● WHAT IS NEEDED: Every record that follows should be copied exactly. No picture belongs in the copy.
----
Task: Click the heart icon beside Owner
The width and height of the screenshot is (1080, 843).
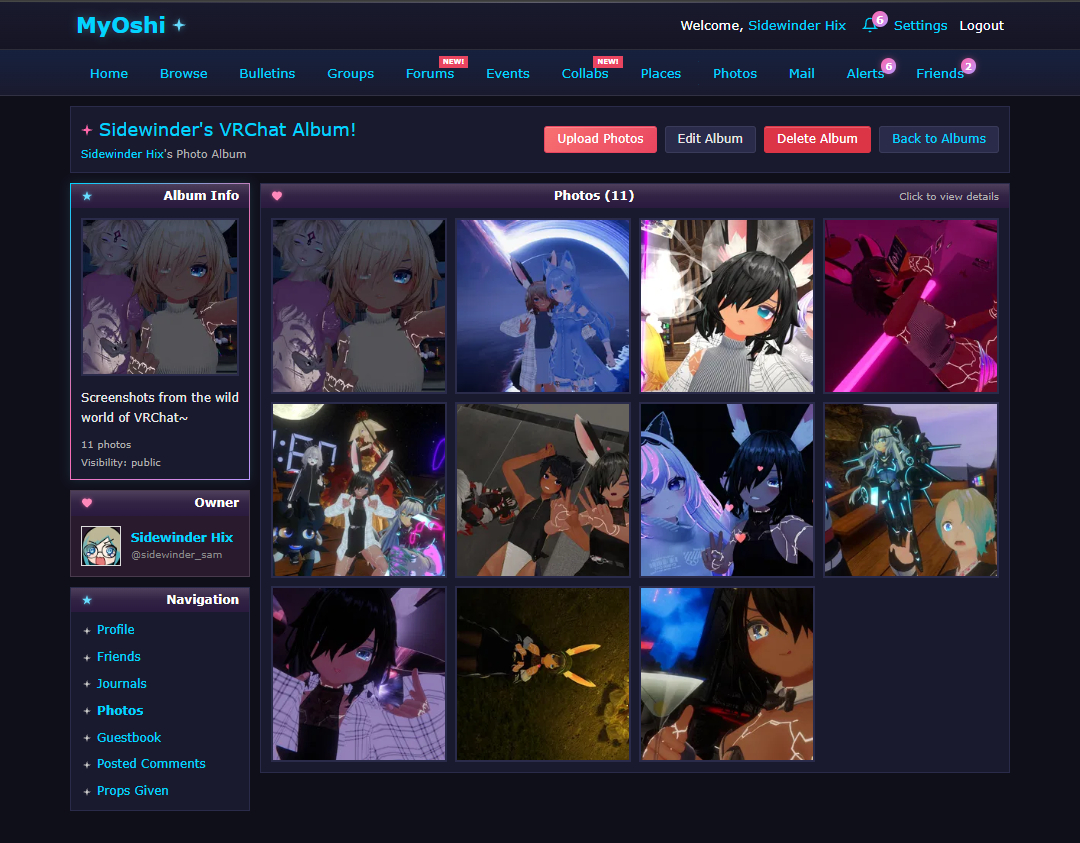Action: (x=87, y=503)
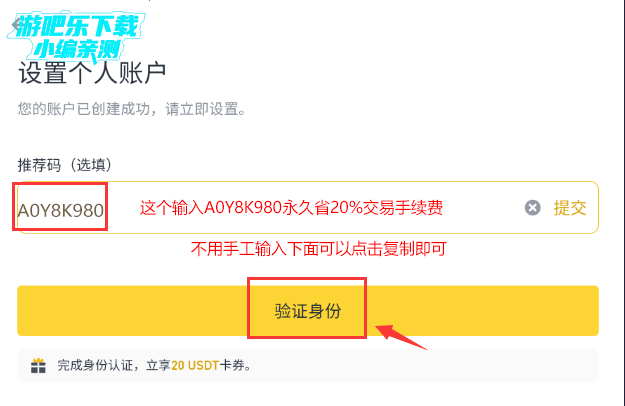Click the yellow 验证身份 button
625x406 pixels.
pos(308,311)
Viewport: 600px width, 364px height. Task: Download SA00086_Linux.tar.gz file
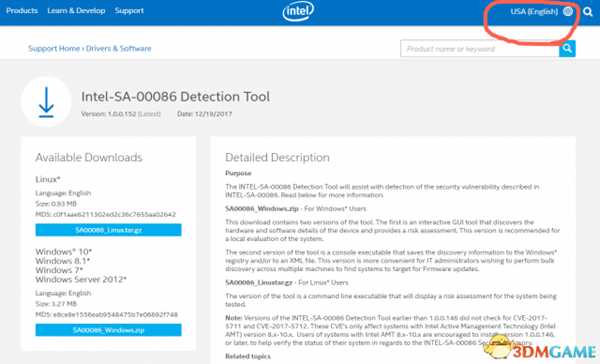tap(108, 230)
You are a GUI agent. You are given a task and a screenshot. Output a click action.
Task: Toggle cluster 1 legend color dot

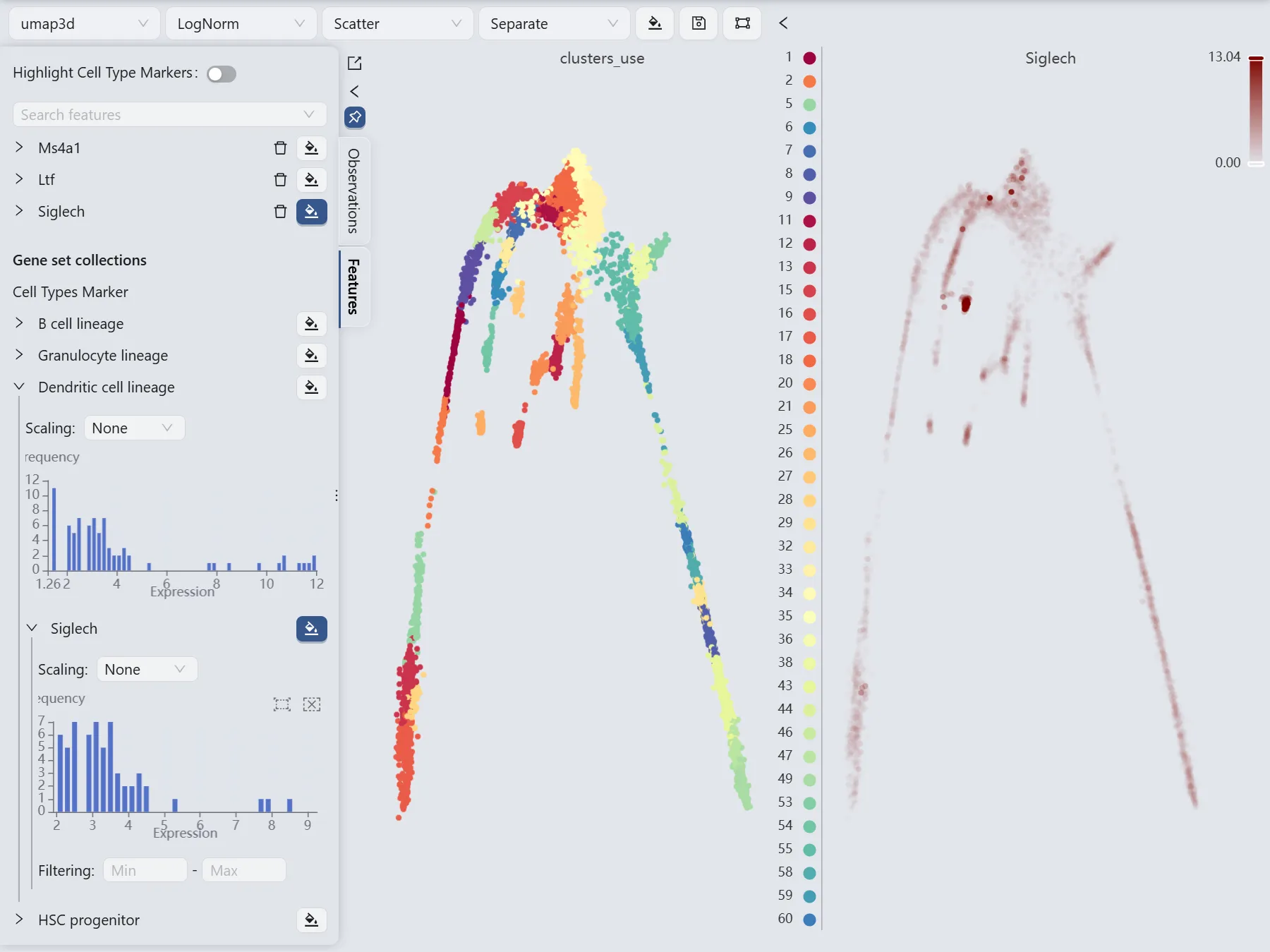[810, 58]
----
● RESULT:
Task: Click the heart icon beside Owner
The width and height of the screenshot is (1080, 843).
Action: (x=87, y=503)
Click the yellow 验证身份 button
625x406 pixels.
pos(308,311)
Viewport: 600px width, 364px height. Task: Download SA00086_Linux.tar.gz file
tap(108, 230)
You are a GUI agent. You are given a task and a screenshot. Output a click action.
Task: Toggle cluster 1 legend color dot

[810, 58]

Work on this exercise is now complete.